Director Rupert Wyatt, working from a script by Rick Jaffa and Amanda Silver, have made a movie meant more for audiences of monkeys than people. How else to explain the utter lack of interesting characters save for Caesar (played by Andy Serkis, using the same CGI technology that transformed him into Gollum in "The Lord of the Rings"), the chimp injected with an experimental drug that gives him the intelligence of a human, including the ability to speak?
Franco, as scientist Will Rodman, is conducting trial experiments on the apes in his pharmaceutical company's test-subject zoo in hopes of finding a cure for his father (John Lithgow), who is stricken with Alzheimer's. But after drug tests on the primary subject Caesar fail, the chimp is targeted for termination. Instead, Will sneaks him home and raises him as a pet, where the animal soon starts to exhibit decidedly human-like behavior.

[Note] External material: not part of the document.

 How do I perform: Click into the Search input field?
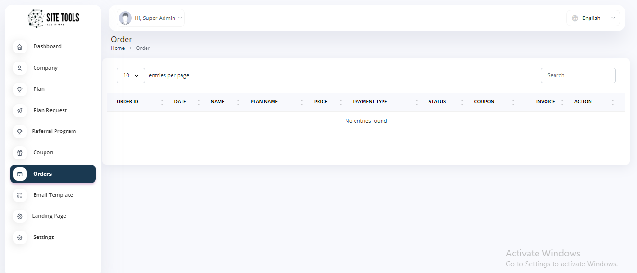pyautogui.click(x=578, y=75)
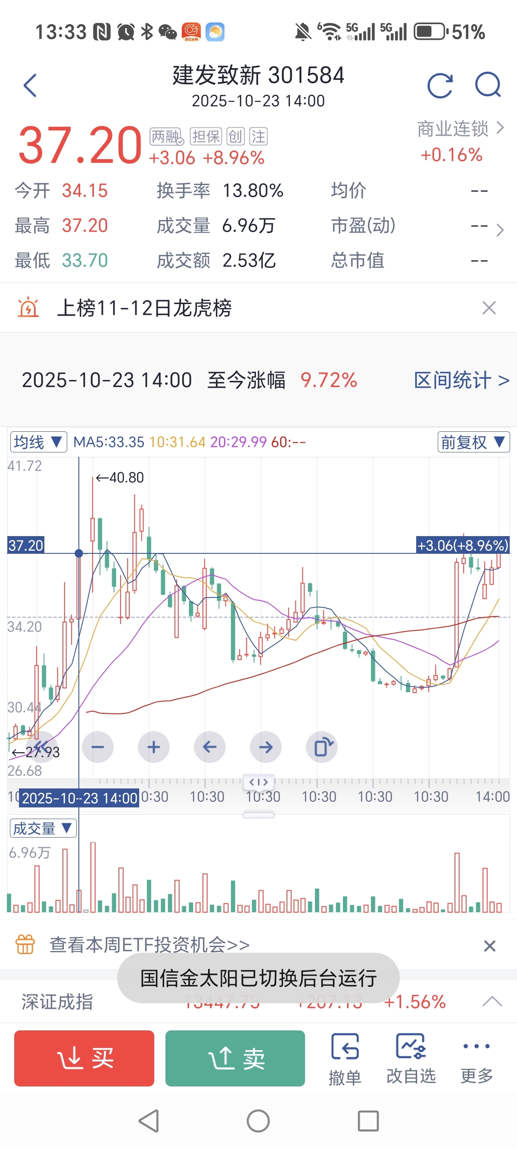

"Rise of the Planet of the Apes" is filled with irritating cliches, such as the men assigned to care for the apes who abuse and taunt the animals for sadistic fun (they're like prison guards in an exploitation movie). That mistreatment is supposed to justify why the apes eventually rise against us, but the story would have been more interesting if the apes, once the drugs started taking effect, simply decided to wage war on mankind because they deemed themselves superior (arrogance is just as human a trait as a lust for revenge).
The special effects in the movie, the work of Peter Jackson's Weta Digital and the same motion-capture technology James Cameron used in "Avatar," is remarkable - you've never seen more life-like fake chimps - but most of it is wasted as the beasts lollygag in their menagerie, looking photo-realistic while doing absolutely nothing.
When they finally decide to break out, "Rise of the Planet of the Apes" jolts to life, with a sensational battle sequence atop the Golden Gate Bridge. Unfortunately, you have to sit through an hour and 20 minutes' worth of movie before something cool happens, and after a much-too-short setpiece of admittedly rousing action (including the awesome sight of a giant gorilla tackling a military helicopter), the end credits roll.
"Rise of the Planet of the Apes" could have done without the romance between Will and his girlfriend Caroline (Freida Pinto), arguably the most irrelevant romantic subplot in cinematic history, or scenes involving highly-skilled professionals who bicker like schoolchildren (no wonder the apes kick our butts), or a needlessly drawn-out middle section detailing the animals' gradual evolution.
The movie's pacing is all off: Wyatt dotes on needless plot points other filmmakers would skip. There's no momentum to the film, no sense of a build-up to an all-out war. "Rise of the Planet of the Apes" throws out references to previous "Apes" films to amuse hardcore fans, and the film delivers on its promise to reveal exactly how this doomsday scenario could happen. But rarely has a story about the end of the world seemed so boring.